**Written instruction A**.
Write out the part of the text on hist histograms starting with "import uproot" and going on through "print(fin.items())".

**Quoted text**.
• • • • • • •
Scaling a categorical axis in-place (e.g. for dataset luminosity normalization) changes from

scales = {
    'sample 1': 1.2,
    'sample 2': 0.2,
}
histo.scale(scales, axis='sample')

to

scales = {
    'sample 1': 1.2,
    'sample 2': 0.2,
}
for i, name in enumerate(histo.axes["samp"]):
    histo.view(flow=True)[i] *= scales[name]

where histo.view(flow=True) provides a read-write view into the histogram's storage with numpy semantics, similar to coffea histo.values(). Note that if the samp axis was not the first one, the numpy-style slice histo.view()[i] would have to change.

Saving

As was the case for coffea, hist histograms can be pickled. In addition, hist histograms are much more compatible with uproot4 writing. For example one can straightaway write any TH* if it has between 1 and 3 axes (TH1, TH2, TH3). So our above histo could be projected by sample and written as a TH3:

import uproot

with uproot.recreate("output.root") as fout:
    for s in histo.axes["samp"]:
        fout[f"histo/{s}"] = histo[{"samp": s}]
    
with uproot.open("output.root") as fin:
    print(fin.items())
• • • • • • •
Records of words and element locations
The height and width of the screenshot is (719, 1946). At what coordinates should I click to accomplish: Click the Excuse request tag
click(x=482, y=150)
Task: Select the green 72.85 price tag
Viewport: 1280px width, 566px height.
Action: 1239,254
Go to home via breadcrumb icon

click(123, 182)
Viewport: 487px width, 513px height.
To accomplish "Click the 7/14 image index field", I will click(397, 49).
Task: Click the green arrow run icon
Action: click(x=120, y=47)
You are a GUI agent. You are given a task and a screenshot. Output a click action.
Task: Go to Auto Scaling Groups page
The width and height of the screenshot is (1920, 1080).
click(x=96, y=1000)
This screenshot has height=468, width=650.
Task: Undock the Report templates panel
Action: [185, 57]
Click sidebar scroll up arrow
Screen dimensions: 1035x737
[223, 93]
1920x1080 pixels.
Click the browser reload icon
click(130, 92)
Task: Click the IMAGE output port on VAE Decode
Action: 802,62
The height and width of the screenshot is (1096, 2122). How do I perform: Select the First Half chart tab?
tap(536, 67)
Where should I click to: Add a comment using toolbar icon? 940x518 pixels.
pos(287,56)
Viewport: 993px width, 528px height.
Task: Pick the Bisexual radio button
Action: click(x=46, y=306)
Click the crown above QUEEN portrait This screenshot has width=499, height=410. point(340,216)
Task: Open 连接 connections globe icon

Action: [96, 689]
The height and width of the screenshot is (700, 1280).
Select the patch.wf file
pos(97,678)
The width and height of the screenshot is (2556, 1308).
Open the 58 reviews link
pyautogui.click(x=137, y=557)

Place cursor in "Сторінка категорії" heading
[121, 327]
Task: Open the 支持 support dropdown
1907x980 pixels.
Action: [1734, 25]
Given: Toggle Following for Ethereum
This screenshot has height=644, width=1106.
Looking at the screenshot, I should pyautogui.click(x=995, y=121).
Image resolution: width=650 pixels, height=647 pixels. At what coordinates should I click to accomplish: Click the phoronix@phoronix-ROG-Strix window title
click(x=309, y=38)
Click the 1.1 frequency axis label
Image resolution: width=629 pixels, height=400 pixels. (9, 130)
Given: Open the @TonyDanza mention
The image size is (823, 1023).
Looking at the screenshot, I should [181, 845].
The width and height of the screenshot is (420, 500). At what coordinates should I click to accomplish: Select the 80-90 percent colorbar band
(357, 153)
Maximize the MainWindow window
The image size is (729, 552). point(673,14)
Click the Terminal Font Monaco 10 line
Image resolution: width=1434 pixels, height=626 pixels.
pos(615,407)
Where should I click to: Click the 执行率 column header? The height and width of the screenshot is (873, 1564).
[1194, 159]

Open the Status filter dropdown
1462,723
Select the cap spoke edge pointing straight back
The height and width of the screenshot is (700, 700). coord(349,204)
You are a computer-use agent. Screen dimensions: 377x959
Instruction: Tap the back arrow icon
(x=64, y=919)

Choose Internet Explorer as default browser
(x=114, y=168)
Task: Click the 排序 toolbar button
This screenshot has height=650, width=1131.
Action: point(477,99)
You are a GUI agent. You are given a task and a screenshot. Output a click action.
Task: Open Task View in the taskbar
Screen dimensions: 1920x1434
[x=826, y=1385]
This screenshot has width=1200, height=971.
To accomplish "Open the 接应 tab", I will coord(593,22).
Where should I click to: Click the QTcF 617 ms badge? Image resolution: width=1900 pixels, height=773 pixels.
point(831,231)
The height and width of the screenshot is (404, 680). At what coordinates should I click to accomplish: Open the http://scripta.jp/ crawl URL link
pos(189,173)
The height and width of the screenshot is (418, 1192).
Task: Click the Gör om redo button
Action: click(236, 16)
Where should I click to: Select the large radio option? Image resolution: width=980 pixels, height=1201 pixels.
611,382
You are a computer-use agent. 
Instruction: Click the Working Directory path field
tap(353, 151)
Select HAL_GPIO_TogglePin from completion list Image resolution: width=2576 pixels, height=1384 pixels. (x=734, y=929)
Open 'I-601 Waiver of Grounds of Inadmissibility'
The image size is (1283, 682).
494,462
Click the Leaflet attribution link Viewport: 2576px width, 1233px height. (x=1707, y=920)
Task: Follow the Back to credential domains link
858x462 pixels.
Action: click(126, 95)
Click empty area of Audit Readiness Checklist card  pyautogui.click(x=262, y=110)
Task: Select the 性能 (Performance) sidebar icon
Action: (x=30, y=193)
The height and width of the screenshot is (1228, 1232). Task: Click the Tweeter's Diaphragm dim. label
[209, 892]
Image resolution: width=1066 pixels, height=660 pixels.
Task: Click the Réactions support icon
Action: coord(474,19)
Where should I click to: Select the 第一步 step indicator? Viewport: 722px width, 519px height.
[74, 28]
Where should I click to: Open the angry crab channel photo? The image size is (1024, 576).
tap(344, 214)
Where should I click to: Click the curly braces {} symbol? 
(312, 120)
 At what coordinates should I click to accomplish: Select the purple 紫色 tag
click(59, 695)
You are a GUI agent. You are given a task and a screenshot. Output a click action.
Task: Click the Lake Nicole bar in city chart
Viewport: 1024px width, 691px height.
• • • • • • •
**Written instruction B**.
Show each line of the records above that contains the string "resolution", matching case.

**Solution A**.
import uproot

with uproot.recreate("output.root") as fout:
    for s in histo.axes["samp"]:
        fout[f"histo/{s}"] = histo[{"samp": s}]
    
with uproot.open("output.root") as fin:
    print(fin.items())

**Solution B**.
Image resolution: width=650 pixels, height=647 pixels. At what coordinates should I click to accomplish: Click the phoronix@phoronix-ROG-Strix window title
Image resolution: width=629 pixels, height=400 pixels. (9, 130)
Image resolution: width=1434 pixels, height=626 pixels.
Where should I click to: Click the QTcF 617 ms badge? Image resolution: width=1900 pixels, height=773 pixels.
Where should I click to: Select the large radio option? Image resolution: width=980 pixels, height=1201 pixels.
Select HAL_GPIO_TogglePin from completion list Image resolution: width=2576 pixels, height=1384 pixels. (x=734, y=929)
Image resolution: width=1066 pixels, height=660 pixels.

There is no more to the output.